I built an end-to-end testing tool for Obsidian in about two hours. It's tailored to my exact workflow, it knows the quirks of my plugin, and it gets better every time I use it.
I'm not going to share it though. That's the point of this post. You should build your own. You can even share this post with Claude as a starting point.
I've been building an Obsidian plugin called [Relay](https://relay.md) for collaborative knowledge management. Testing it used to mean clicking around manually, or wrestling with heavyweight testing frameworks that don't understand Obsidian's internals.
Now I have a tool that can take screenshots, click buttons, type text, and verify UI state. When something breaks, I tell it to fix itself. I haven't read the code because this is all in one-shot territory for Claude Opus 4.5.
## The magic word
The thing you need to know in order to build Obsidian E2E testing is the name of the protocol that playwright and other browser testing tools use. Obsidian is built on electron, so it runs on chrome. That protocol is called the *Chrome Debug Protocol (CDP)*.
You'll need to start Obsidian with CDP enabled.
Here's how you do that on Linux
```
./Obsidian.AppImage --remote-debugging-port=9222
```
Then, I opened Claude Code and said:
> *"create a skill that uses the chrome debug protocol to drive end-to-end tests in Obsidian"*
Claude Opus 4.5 can one shot a Python script that connects to Obsidian's debug port, take screenshots, click at coordinates, and type text.

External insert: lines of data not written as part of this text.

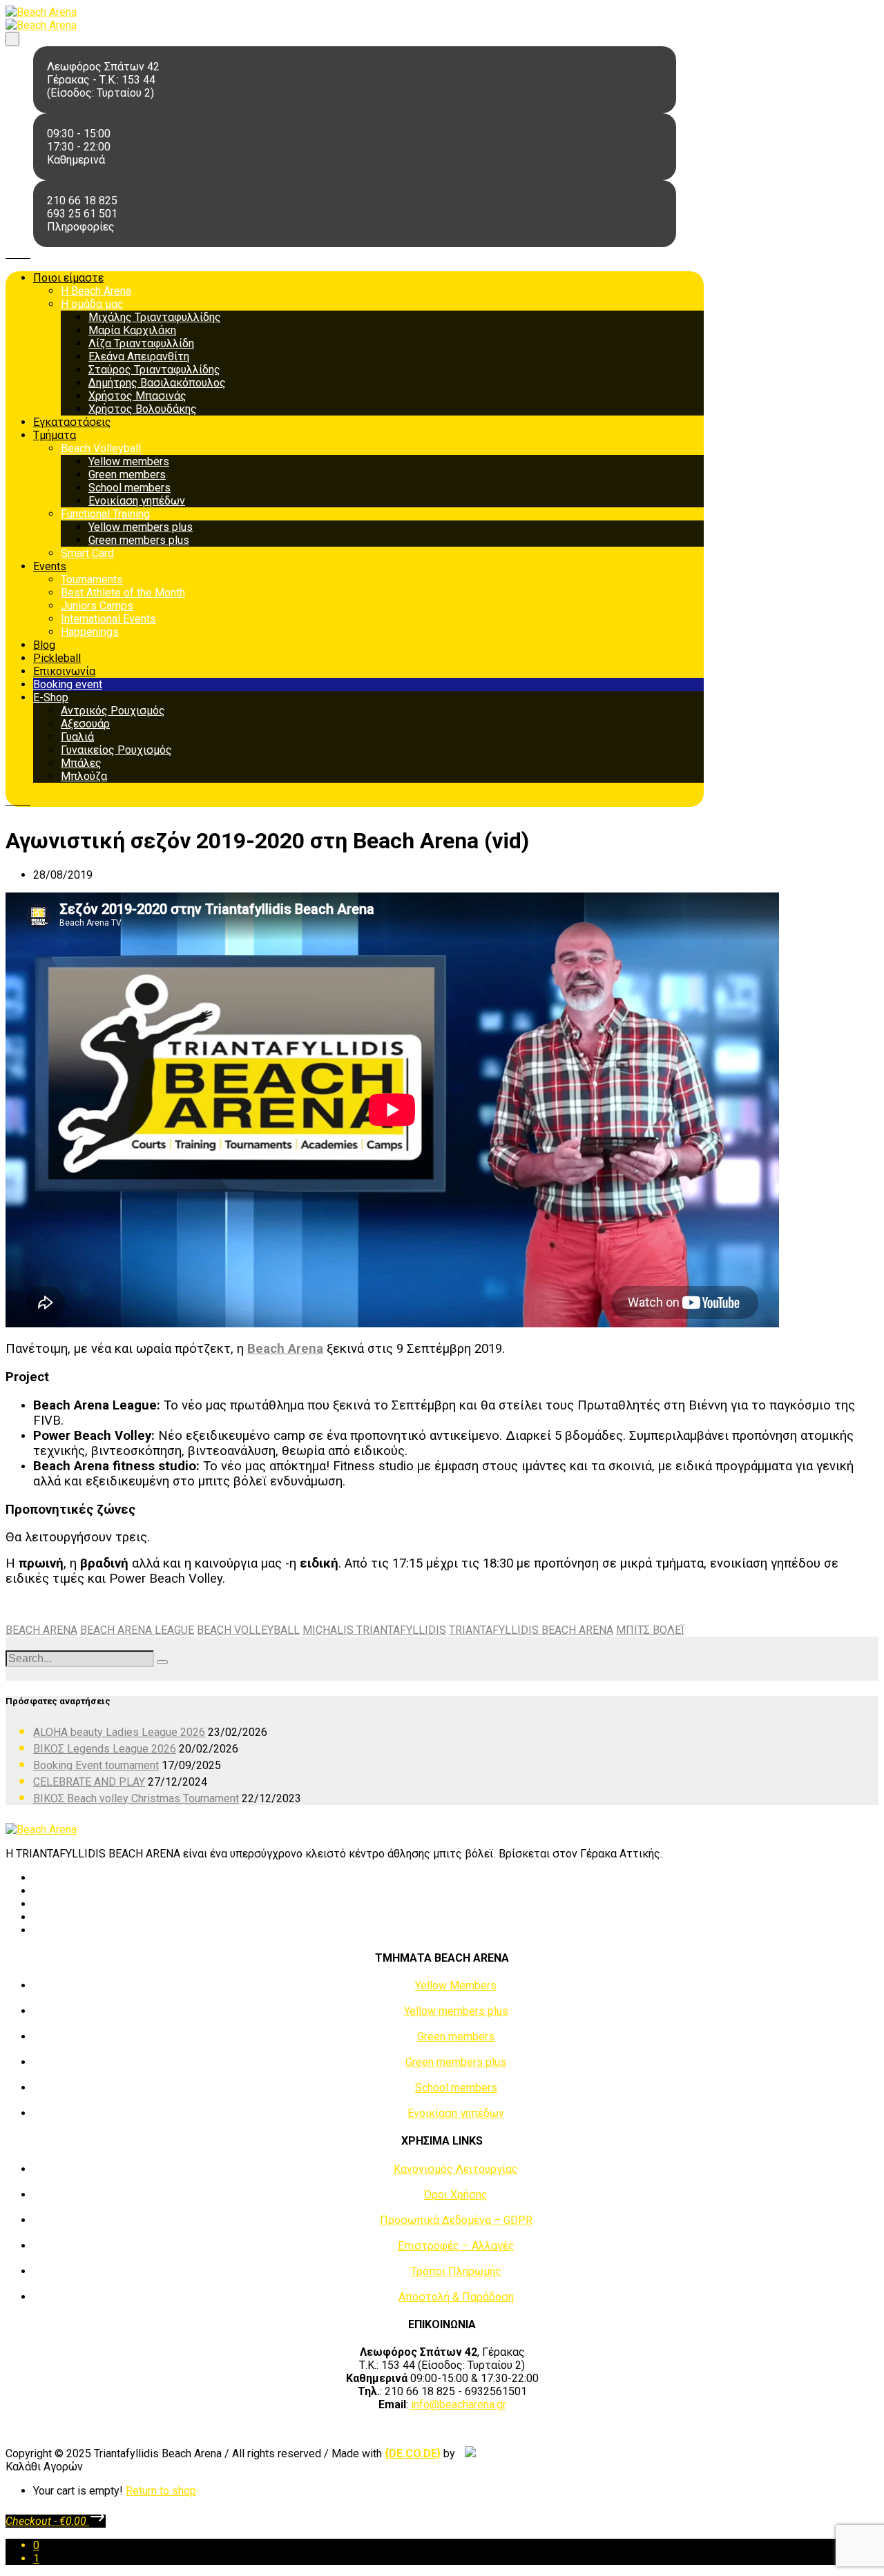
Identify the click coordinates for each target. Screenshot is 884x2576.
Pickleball (57, 658)
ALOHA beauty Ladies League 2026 (119, 1732)
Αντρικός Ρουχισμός (113, 710)
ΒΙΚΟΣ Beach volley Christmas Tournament (136, 1798)
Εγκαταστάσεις (72, 422)
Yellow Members (456, 1985)
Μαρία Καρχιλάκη (132, 330)
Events (49, 566)
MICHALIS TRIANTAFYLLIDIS (374, 1630)
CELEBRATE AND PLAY (89, 1781)
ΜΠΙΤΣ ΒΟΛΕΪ (650, 1630)
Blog (44, 645)
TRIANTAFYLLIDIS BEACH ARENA (531, 1630)
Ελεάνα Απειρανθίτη (138, 356)
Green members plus (138, 540)
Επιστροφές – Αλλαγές (456, 2245)
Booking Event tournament (96, 1765)
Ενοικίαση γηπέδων (136, 500)
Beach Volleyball (101, 448)
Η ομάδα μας (92, 304)
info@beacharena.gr (458, 2404)
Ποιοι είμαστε (68, 277)
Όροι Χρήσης (456, 2194)
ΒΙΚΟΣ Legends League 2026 (104, 1748)
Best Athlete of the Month (123, 592)
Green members (127, 474)
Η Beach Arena (96, 290)
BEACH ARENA (41, 1630)
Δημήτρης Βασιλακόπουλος (157, 382)
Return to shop (161, 2490)
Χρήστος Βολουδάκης (142, 409)
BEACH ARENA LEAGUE (137, 1630)
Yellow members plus (140, 527)
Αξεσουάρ (85, 723)
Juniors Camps (97, 605)
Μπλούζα (84, 776)
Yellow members (128, 461)
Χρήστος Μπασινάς (137, 395)
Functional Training (105, 513)
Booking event (67, 684)
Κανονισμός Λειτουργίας (456, 2169)
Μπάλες (81, 763)
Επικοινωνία (64, 671)
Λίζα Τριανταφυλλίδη (141, 343)
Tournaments (92, 579)
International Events (108, 618)
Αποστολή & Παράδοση (456, 2296)
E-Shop (50, 697)
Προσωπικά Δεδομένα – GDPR (456, 2220)
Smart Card (87, 553)
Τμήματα (54, 435)
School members (129, 487)
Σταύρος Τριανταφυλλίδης (154, 369)
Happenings (90, 631)
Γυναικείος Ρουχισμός (116, 750)
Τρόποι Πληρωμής (456, 2271)
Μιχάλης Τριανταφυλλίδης (154, 317)
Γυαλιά (77, 736)
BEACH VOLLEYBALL (248, 1630)
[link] (413, 2453)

The initial version was too "Chrome-y" -- all the documentation talked about browsers. I wanted something that felt native to Obsidian.
> *"Make it clear this connects to a running Obsidian instance. Focus on the Relay plugin so I don't have to type out the full plugin path every time."*
Now clause can run `relay status` to get plugin state. `relay folders` for shared folders. `relay file-status myfile.md` for sync state. The skill and cli tool are context efficient.

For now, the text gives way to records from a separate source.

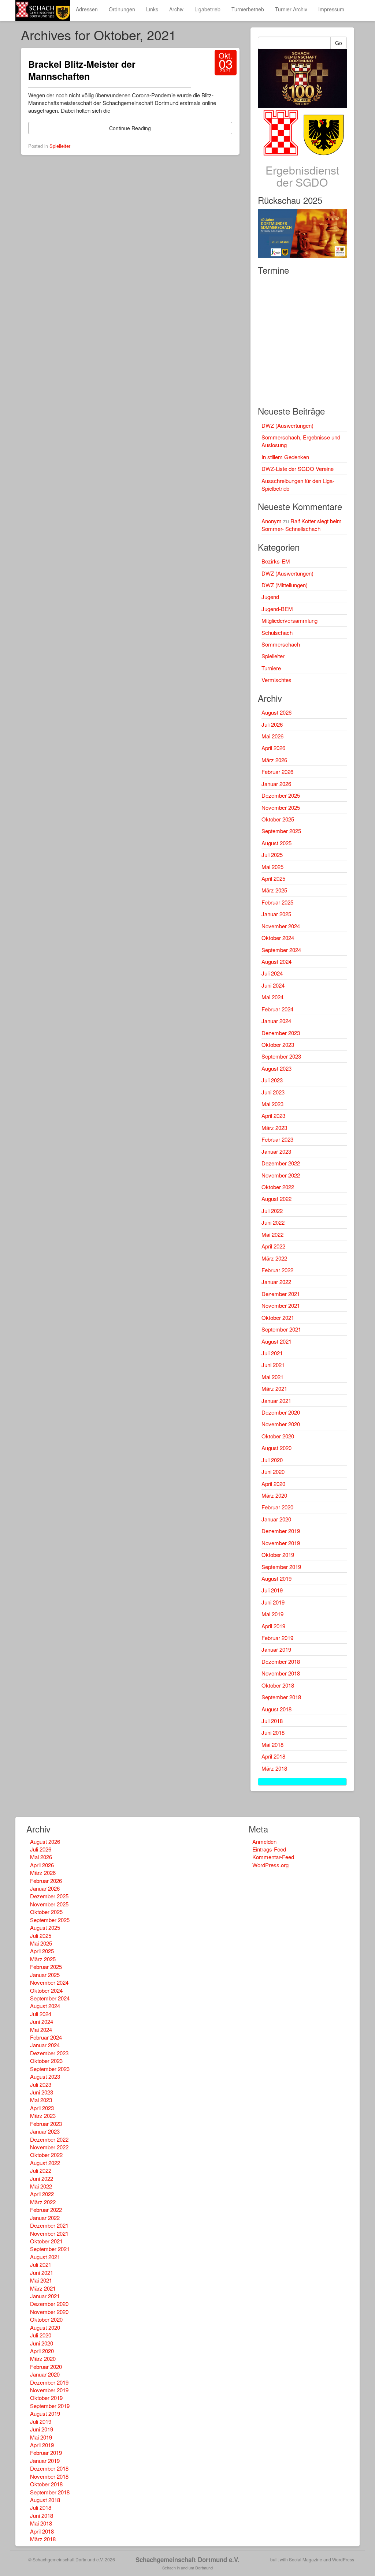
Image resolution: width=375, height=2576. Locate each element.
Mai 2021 (272, 1377)
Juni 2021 (273, 1364)
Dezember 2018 (280, 1661)
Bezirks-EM (275, 561)
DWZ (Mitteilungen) (284, 585)
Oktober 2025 (277, 819)
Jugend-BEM (277, 609)
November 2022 (280, 1175)
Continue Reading (130, 128)
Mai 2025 (272, 866)
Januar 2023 (276, 1151)
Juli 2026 (272, 724)
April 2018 (273, 1756)
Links (152, 9)
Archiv (176, 9)
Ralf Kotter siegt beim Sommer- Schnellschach (301, 524)
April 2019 (273, 1626)
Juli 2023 (272, 1080)
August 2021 (276, 1341)
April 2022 (273, 1246)
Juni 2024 (273, 985)
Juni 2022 (273, 1222)
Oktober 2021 (277, 1317)
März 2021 (274, 1388)
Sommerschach (280, 644)
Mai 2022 (272, 1234)
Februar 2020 (277, 1507)
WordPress (343, 2559)
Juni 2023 (273, 1092)
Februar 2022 (277, 1270)
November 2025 (280, 807)
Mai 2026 (272, 736)
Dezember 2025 (280, 795)
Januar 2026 (276, 783)
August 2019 (276, 1578)
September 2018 (281, 1697)
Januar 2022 (276, 1281)
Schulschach (277, 632)
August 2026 (276, 712)
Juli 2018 (272, 1721)
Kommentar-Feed (273, 1857)
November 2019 (280, 1543)
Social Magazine (305, 2559)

This is where personal software diverges from general-purpose tools. A generic testing framework doesn't know that I care about sync status. Mine does.
## Iterative Improvements
I asked Claude to write content into a note for testing. Simple enough, but i forgot my editor was in vim mode.
The tool failed -- it was inserting text directly instead of sending keystrokes. Vim didn't capture the input.
> *"We need a way to send a key sequence. The type tool inserts text. Write a new tool to send keyboard events."*
Fixed. Now `type` inserts text, and `keys` sends actual keystrokes. `keys "ggdG"` deletes everything in vim. The tool learned the distinction because *I* needed the distinction.
I could have disabled Vim mode. I would have if I was using playwright... but this is more fun.
---
Claude tried to click on a menu item. Missed. Tried again. Missed again.
> *"Add a function that shows what element is under a given coordinate. Before we click, verify we're clicking the right thing."*
Now the tool has `element-at 250 400` so it can verify what is at that position before clicking. I baked in the lesson: always verify coordinates.
---
The scroll command was confusing Claude. Claude kept mixing up postive/negative delta values.
> *"Let's make this less ambiguous. Make the script have scrollUp and scrollDown."*
---
Claude connects to the wrong Obsidian instance.
> *"perhaps you connected to the wrong instance..."*
*"no, the right one is live1"*
(metrics work happens)
> *"great, now did you update the skill yet?"*
## Try it
You can do this in an afternoon. Not my exact tool -- *your* tool.
The thing you build will be rough. It will have bugs. It will fail in weird ways. But it will be *yours*, and every failure is a conversation away from being fixed.